Arsenic removal systems, where contaminated water if filtered through four chambers, are one available option. Due to a lack of testing systems, however, households don’t often know whether the removal system is working properly. We also find that the distribution of these filters is usually done in an ad hoc manner through government projects or by NGOs.

The distribution of arsenic removal systems should be linked with suppliers to ensure post-installation services for repairing, replacing and changing the filter for long-term sustainability. Proper pricing plans are also essential for running a community-managed water point sustainably, and ensuring they are not abandoned due to financial problems.

Rainwater harvesting does offer an alternative, but a lack of rain and the deterioration of water quality and taste during the dry season make it less popular. Usually, the equipment is not cleaned properly before the monsoon season which means that the water can become contaminated, causing sickness and diarrhoea. Other alternative sources of water could be found through “conjunctive use”, where surface water is stored in a groundwater basin in wet years, and withdrawn in dry years.

Facilities to test water quality are also needed at home along with a national testing mechanism; science clubs in schools or laboratory facilities in colleges could even be explored for establishing such facilities. Most importantly, an integrated approach between the health and water sectors is needed for working with the communities in arsenic affected areas. We would also like to see government mapping of awareness levels among communities, as this is something we just do not know presently.
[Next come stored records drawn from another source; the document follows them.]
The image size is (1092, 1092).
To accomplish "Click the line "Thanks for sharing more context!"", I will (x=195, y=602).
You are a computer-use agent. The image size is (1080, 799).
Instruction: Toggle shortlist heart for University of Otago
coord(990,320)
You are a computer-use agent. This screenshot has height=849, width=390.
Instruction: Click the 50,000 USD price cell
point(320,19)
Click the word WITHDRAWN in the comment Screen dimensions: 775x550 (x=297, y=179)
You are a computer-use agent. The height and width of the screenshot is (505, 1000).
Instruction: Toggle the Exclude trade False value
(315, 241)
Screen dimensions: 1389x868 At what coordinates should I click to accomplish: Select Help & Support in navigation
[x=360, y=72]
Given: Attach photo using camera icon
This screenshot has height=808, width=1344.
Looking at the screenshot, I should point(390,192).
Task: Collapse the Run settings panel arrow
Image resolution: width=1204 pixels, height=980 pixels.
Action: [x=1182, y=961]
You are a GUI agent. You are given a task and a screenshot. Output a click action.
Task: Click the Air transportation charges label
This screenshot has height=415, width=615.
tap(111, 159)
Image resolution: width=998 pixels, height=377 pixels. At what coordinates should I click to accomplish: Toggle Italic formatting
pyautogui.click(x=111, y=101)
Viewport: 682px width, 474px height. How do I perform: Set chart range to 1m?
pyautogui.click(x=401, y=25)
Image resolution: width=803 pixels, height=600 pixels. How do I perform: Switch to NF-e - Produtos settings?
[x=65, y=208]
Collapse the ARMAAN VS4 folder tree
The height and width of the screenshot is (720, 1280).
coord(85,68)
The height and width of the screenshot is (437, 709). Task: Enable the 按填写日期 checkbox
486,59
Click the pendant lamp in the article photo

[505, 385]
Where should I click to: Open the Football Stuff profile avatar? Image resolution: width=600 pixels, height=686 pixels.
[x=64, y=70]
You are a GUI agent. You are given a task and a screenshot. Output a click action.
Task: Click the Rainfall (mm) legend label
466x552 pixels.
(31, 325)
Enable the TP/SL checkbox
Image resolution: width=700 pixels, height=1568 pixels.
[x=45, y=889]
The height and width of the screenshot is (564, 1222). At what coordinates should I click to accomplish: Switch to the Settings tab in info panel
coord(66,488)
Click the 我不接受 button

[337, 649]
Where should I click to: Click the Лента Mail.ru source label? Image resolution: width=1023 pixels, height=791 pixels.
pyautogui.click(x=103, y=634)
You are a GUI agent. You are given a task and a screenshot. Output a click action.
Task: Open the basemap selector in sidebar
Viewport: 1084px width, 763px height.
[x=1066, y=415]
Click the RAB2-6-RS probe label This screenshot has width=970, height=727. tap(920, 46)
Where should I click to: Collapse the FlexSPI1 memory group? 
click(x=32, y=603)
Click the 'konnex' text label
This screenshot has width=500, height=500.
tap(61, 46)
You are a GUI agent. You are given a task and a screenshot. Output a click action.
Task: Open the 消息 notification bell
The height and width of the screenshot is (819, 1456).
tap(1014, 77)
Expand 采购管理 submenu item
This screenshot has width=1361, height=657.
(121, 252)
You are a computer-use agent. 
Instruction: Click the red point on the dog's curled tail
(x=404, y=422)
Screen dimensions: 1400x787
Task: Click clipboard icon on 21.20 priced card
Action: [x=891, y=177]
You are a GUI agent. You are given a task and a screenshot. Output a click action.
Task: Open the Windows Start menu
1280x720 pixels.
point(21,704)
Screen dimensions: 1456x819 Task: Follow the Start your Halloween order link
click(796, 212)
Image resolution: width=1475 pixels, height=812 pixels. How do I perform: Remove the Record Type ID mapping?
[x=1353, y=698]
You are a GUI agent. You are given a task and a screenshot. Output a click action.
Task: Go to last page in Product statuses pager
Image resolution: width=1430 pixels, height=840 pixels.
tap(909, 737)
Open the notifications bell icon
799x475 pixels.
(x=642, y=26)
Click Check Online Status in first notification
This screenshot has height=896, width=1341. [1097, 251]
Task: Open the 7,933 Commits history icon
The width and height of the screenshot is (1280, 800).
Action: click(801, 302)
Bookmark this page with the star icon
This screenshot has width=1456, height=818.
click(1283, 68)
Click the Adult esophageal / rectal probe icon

All patients suffering from arsenic poisoning arsenicosis have less capacity to work, their income reduces, and their households are gradually marginalised. The provision of safe water alone is not enough; proper treatment for arsenic poisoning is also essential.

We know that there are solutions, but we need to scale up this work so that the 20 million people in Bangladesh, and millions more in India and Nepal, who are at risk from arsenic poisoning, can at least take a drink of water without worrying it is killing them.